– Может и вру. А может и нет, – протягиваешь ноги. Ты умер, но ты жив и чувствуешь, что правда и ложь сейчас стали чем-то совершенно другим, чем были ранее.
– Врешь, – дьявол скалится, стоя у плиты. Тот самый, второй раз. По лицу его ползают черви. Он идет к тебе, обметает печку своим платьем, вонючей, черной тряпкой. Наклоняется через стол. Там, куда он кладет руки, остается черный след. Папироса выпадает у тебя из пальцев.
– Все твоей крови – лжецы. Дед твой был лжецом. Отец твой – лжец.
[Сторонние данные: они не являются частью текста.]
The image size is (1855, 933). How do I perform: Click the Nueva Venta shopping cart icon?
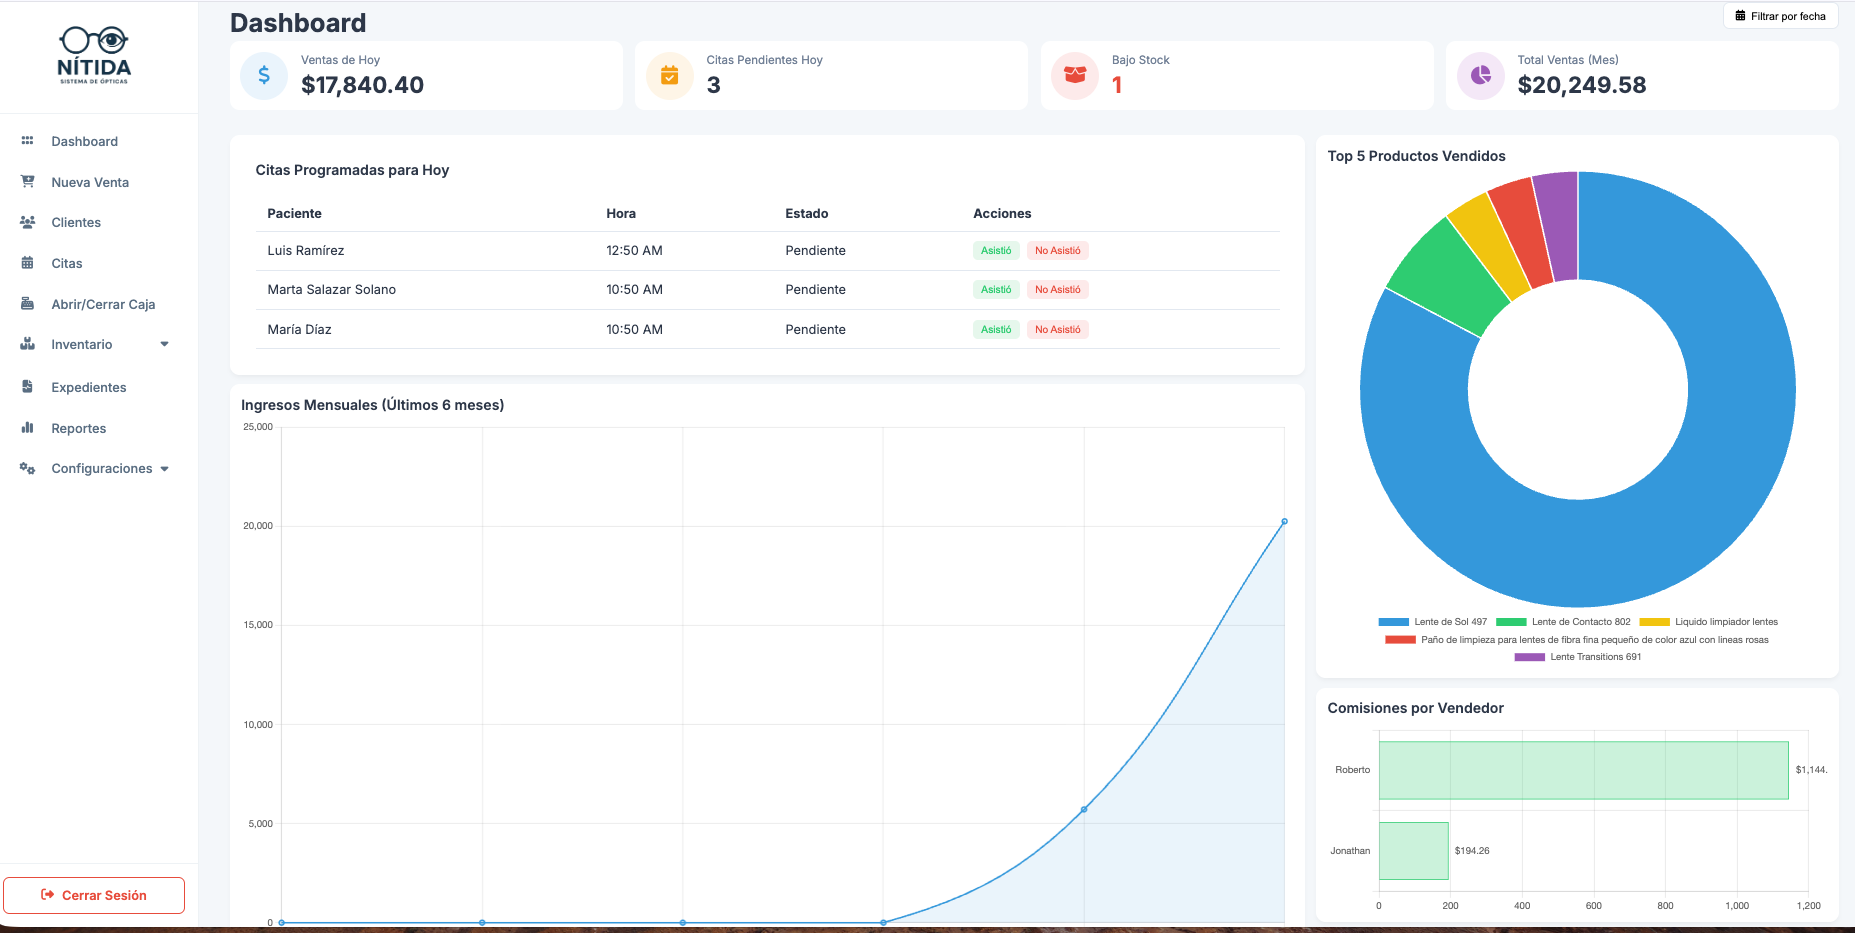(x=28, y=182)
Сын твой, и внук, и правнук – лжецы, – говорит чудовище и подходит к тебе.
Еще один взмах тряпки отбрасывает тебя назад, ты падаешь со стула. Оно наклоняется над тобой. Господи, как же оно воняет.
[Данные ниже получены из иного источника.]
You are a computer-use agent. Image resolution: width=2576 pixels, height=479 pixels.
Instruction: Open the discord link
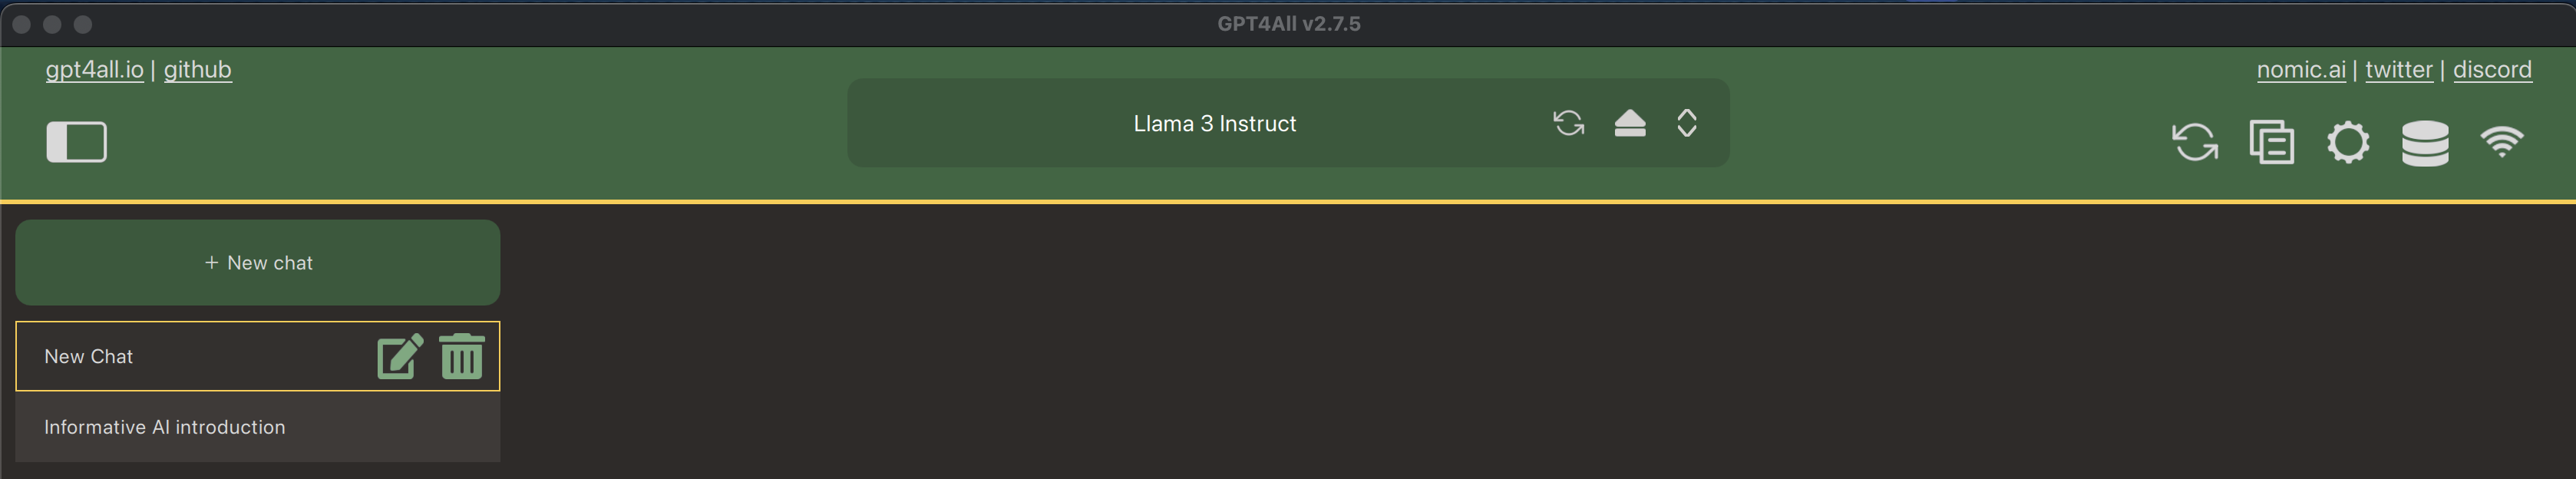pos(2491,69)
– Ты останешься тут! – орет оно, а его голос – это даже не звук, это словно сунуть руку глубоко под землю и вырвать из нее горсть ада и бросить в лицо. – Останешься тут и извинишься. Ответишь за сыновей и внуков.
Ты уже даже не видишь его, потому что снова не видишь ничего, потому стол – уже не стол, кухня – не кухня, дом – не дом, потому что мир уже не мир, и холод – не холод, и все снова свернулось и скорчилось до размеров малой дыры в снегу.
– Что я сделал? – спрашиваешь, но тебя не слышно, слова падают на снег, как камни.
После дня – ночь, после ночи – тоже ночь, и только ночь, и ничего другого.
– Что я сделал? – спрашиваешь ты, потому что не знаешь, потому что понятия не имеешь, был ли ты здесь или нет, потому что даже имя и фамилия, Владек Бернат, может оказаться именем кого-то другого, может, все выпало у тебя из головы, а может, ты просто только тогда и родился, в лесу, в той черной яме, прикрытой деревом, засыпанной снегом.
Ты дергаешься, руки чудовища у тебя на шее, твердая скорлупа кожуха, тяжелая вонь тряпок, и все вокруг слепляется в черный и вонючий саван, который облепляет тебя плотно и, кажется, уже навсегда.
– Не кричи больше. Не кричи так, – теплая вода падает тебе на лицо. Ты весь в теплой воде. Она стекает у тебя по лицу, как слезы. Из-за пара не видно ничего. Ты встаешь. Чувствуешь, что воздух выгибается от крика, словно лук.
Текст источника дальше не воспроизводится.